In the meantime, Berlusconi this week called the magistrates “a cancer.” Quick on the uptake, the pro-Berlusconi Daniela Santanché referred to the magistrates as a “metastasis.” Together both outraged not only those who believe that states and statesmen need a balance of powers, but also actual victims of cancer, who have reacted as the use of these words intended as insults. Aggravating matters was that Berlusconi went on the attack on the same day when President Giorgio Napolitano broke into tears while commemorating the magistrates who had lost their lives to terrorists.

Reading the tea leaves is no simple matter. The vast majority of the townships renewing administrations were elected before 2006—that is, prior to creation of Berlusconi’s party. In fact, in previous elections Berlusconi and Gianfranco Fini’s Alleanza Nazionale (AN) presented candidates jointly on a single list.
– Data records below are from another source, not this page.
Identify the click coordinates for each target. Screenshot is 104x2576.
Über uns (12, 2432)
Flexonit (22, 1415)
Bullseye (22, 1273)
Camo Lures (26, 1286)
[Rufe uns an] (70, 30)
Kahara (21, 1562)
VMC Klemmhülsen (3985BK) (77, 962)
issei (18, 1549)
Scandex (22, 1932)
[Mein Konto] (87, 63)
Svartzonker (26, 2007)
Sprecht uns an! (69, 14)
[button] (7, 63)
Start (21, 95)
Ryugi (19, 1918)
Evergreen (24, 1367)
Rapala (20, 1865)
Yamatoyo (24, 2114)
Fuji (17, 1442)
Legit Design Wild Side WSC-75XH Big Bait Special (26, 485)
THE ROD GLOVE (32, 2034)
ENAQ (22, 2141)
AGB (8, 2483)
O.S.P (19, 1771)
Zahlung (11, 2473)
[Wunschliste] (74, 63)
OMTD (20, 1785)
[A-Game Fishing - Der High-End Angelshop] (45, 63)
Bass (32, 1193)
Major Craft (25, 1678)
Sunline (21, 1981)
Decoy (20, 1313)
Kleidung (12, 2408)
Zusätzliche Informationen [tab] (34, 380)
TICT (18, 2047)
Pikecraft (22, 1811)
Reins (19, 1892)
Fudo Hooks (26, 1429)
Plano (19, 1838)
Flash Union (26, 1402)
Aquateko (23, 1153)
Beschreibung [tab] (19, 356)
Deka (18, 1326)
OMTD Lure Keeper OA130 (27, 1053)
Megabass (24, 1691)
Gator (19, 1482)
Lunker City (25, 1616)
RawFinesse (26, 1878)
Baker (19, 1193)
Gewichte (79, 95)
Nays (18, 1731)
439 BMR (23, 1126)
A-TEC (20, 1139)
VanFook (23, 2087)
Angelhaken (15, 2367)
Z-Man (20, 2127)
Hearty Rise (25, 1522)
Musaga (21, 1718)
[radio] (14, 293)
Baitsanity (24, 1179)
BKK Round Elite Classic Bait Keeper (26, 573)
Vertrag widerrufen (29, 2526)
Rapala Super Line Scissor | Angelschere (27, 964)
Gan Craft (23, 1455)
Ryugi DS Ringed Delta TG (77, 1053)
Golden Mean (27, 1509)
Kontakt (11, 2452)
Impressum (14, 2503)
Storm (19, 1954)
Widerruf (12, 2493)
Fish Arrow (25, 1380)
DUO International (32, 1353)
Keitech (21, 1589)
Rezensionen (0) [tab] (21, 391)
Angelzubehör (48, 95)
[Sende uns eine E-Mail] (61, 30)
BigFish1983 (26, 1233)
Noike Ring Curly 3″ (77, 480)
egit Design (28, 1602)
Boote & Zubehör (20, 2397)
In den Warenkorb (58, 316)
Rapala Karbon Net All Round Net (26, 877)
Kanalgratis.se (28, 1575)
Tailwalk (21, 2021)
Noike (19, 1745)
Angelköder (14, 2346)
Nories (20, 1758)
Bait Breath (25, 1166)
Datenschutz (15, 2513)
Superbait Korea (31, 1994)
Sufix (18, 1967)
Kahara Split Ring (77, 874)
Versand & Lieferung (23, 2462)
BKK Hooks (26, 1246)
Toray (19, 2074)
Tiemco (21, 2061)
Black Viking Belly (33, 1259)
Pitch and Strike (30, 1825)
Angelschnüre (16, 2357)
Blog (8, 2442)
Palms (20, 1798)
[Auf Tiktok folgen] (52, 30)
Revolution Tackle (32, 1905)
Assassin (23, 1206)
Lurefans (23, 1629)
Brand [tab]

No precise comparative statistics are therefore available. However, for an idea of relative strength, in regional elections held just one year ago in the Milan circumscription the new PdL walked away with 36% of the vote on the same ticket with the Northern League (15%) and La Destra (0.5%). This three-party coalition won by a narrow margin of 51%. Opposing them was a left-leaning, grab-bag coalition of six parties, which together claimed under 40%. However, three other small parties on the left included Beppe Grillo’s Movimento 5 Stelle. Together this trio claimed almost 9%, meaning that the real difference between the right and left votes was in the neighborhood of 51% versus 49%. While not a terribly close call, there was also the party of the independent Catholic candidate Pier Ferdinando Casini, which claimed 3.2%--that is, enough to overturn the Moratti coalition.